There is no clear link between gun control restrictions and reducing suicides, in fact, the empirical evidence shows quite the opposite correlation. Even if there were a clear link, there is no gun control policy being pushed that could be logically expected to reduce suicides. What is being promoted by the anti-gun rights Left is misinformation, cherry-picked partial information, and half-truths to outright falsehoods.
Criminal violence and mass murder are problems that we ought to work towards reducing. In point of fact, child homicides in schools , the national homicide rate overall, and violent crime nationally have dropped by half since the early 1990’s. It’s a good start. More could be done, but not by promoting falsehoods and misinformation. We ought to increase lawful gun carry, which is the CDC reports deters crime and is supported by law enforcement, and we should end completely ineffective “gun free” zones. We ought to address the underlying causes of violence, including drug abuse, the drug trade, gangs, poverty (especially urban poverty), and other factors that lead to increased crime per capita in Metropolitan Statistical Areas (MSA’s). Exploiting tragedies to push false narratives doesn’t genuinely help anyone.
Do I need to go on? I got plenty more to show this is pure bullshit.

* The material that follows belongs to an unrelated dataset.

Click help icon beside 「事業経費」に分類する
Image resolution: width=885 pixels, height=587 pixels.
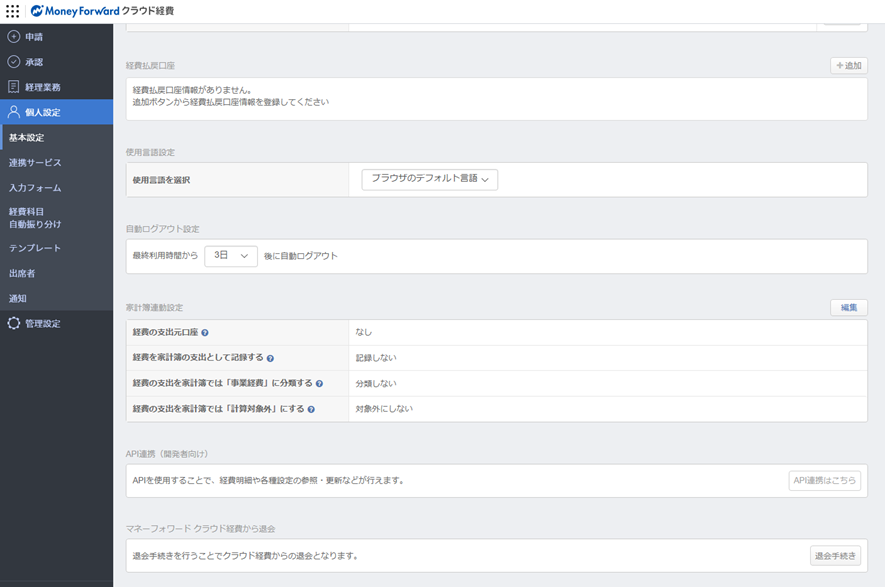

First, gun control advocates don’t actually at all about suicides. Anti-gun rights activists have been documented admitting that suicides are not their problem, nor are they interested in solving the issue of suicides. Falsely conflating suicides with gun homicides just a convenient way to make it appear that gun crime is three times as bad as it actually is. Which begs the question: if the anti-gun rights Left believed the facts support their case, then why do they feel compelled in exaggerate the facts and conflate data to make their case?
What a pile of crap this is. Suicide by gun is a major issue in this country. People who try to kill themselves with a method other than a gun usually FAIL. People who try to kill themselves with a gun usually SUCCEED. This fact in itself elevates suicide by gun into a national issue, unless you simply don't care whether or not other people kill themselves.
"Where there are more guns there is more Homicide"
While pondering this statement please completely ignore the city of Chicago and the entire state of California
Well Pavlov was right....
Lemmings gotta do what lemmings do, only Pavlov taught the controllers how to make it slimey...
{chuckle}
In places like Chicago, and other cities, gang warfare and drug trafficking account for almost all the murders that put these places over the "national average" .
I've got news for you, gang bangers and drug traffickers don't care whether or not the other guy has a gun. these killings are done from ambush, not a gunfight in the middle of the street outside the town saloon.
Good guys with a gun may prevent some crimes at times, I don't doubt it happens, but they don't materially affect the murder rate, anywhere.